Data extracts.

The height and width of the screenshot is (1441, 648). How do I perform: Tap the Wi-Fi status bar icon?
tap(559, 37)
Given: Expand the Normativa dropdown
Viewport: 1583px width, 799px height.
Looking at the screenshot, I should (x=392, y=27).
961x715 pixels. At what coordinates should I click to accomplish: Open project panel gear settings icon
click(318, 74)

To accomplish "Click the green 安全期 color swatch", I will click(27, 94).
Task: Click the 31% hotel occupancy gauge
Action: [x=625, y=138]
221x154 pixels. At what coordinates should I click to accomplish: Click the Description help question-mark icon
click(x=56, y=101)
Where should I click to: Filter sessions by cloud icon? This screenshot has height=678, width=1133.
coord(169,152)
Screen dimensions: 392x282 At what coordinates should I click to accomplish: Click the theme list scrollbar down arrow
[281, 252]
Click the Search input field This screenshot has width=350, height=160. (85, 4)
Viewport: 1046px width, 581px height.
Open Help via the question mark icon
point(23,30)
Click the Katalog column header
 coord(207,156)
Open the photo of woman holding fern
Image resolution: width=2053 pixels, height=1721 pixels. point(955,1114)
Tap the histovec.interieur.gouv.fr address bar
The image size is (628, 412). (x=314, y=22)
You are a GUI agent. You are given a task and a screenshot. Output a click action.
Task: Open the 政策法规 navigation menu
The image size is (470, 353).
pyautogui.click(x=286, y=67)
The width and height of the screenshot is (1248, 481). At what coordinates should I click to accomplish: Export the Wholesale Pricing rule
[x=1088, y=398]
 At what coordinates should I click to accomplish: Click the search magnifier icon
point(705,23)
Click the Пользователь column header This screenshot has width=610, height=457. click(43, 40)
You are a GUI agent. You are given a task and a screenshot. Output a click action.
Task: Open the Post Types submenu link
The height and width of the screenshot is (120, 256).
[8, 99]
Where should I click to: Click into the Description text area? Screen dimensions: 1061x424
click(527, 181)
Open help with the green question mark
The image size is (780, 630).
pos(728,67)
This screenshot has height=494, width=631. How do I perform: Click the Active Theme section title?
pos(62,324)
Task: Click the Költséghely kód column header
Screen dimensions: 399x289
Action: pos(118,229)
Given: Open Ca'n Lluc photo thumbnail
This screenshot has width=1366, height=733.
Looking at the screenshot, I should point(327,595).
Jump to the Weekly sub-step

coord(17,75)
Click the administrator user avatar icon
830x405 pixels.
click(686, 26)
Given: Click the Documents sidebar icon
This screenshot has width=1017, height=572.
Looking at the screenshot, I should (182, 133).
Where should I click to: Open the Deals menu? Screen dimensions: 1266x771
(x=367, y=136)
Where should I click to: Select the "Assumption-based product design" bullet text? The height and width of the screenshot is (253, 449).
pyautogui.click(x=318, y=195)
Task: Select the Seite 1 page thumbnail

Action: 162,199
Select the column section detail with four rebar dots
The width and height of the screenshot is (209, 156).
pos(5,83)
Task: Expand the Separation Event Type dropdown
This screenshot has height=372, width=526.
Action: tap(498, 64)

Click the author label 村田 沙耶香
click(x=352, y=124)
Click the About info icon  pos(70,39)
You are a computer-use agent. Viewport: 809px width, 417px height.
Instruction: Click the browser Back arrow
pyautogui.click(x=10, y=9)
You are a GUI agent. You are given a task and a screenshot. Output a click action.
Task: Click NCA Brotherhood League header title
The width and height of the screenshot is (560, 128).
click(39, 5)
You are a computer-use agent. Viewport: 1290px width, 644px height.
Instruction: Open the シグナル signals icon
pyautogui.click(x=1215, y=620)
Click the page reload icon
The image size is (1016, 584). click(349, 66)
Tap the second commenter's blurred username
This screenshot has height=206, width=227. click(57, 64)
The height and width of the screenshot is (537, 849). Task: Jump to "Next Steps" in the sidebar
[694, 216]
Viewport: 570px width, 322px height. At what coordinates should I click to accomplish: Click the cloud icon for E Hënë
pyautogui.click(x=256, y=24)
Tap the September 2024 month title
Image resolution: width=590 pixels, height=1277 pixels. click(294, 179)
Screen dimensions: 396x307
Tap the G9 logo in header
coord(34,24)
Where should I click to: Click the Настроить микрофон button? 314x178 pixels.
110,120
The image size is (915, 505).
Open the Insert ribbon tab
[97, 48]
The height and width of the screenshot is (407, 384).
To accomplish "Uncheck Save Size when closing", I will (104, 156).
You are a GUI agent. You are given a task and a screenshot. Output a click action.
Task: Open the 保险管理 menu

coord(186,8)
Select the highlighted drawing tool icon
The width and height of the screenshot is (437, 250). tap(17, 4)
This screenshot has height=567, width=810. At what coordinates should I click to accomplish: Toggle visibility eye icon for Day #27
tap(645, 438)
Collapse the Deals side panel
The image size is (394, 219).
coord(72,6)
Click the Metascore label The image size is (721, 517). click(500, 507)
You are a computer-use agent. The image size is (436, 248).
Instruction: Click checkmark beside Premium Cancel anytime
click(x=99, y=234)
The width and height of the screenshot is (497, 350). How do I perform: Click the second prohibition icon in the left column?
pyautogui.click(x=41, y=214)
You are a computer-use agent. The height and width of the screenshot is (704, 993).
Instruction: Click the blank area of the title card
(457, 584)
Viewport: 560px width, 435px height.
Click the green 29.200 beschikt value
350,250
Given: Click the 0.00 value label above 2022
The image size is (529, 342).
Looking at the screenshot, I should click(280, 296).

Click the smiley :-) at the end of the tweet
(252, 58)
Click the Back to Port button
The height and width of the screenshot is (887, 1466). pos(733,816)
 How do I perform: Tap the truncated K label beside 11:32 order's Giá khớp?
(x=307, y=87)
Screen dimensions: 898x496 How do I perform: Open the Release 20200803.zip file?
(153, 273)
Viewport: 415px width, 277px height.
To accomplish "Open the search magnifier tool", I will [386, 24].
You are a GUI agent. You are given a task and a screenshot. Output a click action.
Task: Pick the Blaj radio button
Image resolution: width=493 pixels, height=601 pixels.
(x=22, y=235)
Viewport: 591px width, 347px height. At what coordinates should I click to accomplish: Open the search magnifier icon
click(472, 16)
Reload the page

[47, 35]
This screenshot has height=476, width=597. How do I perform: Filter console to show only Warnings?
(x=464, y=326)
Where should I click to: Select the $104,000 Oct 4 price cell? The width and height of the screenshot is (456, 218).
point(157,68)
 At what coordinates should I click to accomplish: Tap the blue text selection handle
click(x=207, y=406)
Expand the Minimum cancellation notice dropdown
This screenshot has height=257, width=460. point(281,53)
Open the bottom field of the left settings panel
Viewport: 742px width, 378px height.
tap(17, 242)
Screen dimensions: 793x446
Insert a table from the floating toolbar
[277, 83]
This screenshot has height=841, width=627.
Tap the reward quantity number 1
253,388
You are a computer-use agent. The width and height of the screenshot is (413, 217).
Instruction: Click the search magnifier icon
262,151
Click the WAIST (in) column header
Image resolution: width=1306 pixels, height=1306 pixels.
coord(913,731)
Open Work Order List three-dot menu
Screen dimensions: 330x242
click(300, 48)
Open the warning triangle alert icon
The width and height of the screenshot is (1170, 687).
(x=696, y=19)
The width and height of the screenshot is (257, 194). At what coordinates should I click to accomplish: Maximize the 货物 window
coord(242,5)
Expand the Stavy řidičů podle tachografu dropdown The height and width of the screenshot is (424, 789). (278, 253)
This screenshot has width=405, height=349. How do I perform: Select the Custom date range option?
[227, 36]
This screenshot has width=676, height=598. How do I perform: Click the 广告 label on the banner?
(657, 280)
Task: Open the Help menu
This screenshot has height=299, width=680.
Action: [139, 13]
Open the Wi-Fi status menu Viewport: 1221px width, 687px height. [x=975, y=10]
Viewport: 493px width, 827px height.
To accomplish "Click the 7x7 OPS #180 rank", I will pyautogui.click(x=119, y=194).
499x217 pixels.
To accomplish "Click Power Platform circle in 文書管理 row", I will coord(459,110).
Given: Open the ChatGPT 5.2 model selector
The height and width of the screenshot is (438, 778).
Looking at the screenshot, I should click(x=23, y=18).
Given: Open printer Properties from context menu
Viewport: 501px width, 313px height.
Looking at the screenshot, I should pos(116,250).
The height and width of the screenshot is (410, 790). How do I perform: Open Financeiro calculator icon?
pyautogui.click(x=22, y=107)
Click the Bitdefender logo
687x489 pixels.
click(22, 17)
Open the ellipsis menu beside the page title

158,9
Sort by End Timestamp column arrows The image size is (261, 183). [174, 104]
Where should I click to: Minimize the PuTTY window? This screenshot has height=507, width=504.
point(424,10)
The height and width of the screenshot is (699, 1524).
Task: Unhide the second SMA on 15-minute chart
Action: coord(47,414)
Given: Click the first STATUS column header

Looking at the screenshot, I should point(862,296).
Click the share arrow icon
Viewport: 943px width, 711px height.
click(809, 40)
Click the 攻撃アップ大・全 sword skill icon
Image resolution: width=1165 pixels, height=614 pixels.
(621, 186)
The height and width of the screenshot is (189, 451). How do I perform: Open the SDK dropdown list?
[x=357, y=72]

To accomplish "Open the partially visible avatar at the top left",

Task brief. Report every line of the records that contains the word "computer".

Written reply.
You are a computer-use agent. Viewport: 809px width, 417px height.
You are a computer-use agent. Viewport: 1290px width, 644px height.
You are a computer-use agent. The image size is (436, 248).
You are a computer-use agent. The height and width of the screenshot is (704, 993).
You are a computer-use agent. The width and height of the screenshot is (413, 217).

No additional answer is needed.